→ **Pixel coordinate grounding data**
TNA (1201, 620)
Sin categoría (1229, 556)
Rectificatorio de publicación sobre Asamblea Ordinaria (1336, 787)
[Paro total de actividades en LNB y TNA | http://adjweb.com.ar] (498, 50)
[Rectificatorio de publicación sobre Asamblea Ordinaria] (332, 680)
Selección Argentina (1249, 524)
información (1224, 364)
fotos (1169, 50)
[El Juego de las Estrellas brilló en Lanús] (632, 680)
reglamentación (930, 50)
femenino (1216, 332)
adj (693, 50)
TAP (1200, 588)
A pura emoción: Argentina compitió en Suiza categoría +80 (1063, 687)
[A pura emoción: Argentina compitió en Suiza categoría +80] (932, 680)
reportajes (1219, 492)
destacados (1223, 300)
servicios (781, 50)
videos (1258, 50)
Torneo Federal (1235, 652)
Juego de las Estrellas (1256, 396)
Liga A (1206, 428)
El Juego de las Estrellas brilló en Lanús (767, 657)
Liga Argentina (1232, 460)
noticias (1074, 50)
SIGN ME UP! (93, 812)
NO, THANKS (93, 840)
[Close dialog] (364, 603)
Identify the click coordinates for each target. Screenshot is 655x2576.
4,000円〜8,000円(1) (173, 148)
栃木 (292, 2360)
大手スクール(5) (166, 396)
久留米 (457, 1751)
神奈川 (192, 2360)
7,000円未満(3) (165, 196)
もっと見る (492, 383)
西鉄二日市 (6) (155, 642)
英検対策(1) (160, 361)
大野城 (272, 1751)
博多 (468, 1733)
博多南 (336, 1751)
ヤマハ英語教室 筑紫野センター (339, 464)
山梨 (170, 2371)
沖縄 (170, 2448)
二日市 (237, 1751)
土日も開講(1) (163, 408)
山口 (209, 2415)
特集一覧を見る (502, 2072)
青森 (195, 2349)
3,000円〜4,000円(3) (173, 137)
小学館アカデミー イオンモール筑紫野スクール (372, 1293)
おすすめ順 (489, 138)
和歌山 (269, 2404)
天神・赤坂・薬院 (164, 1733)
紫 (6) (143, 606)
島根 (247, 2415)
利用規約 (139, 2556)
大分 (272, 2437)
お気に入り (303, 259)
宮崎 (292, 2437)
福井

→ **THE PROBLEM**
Some lines of the records may contain the string "publicación". State how many do, as a number alone.

→ **ANSWER**
2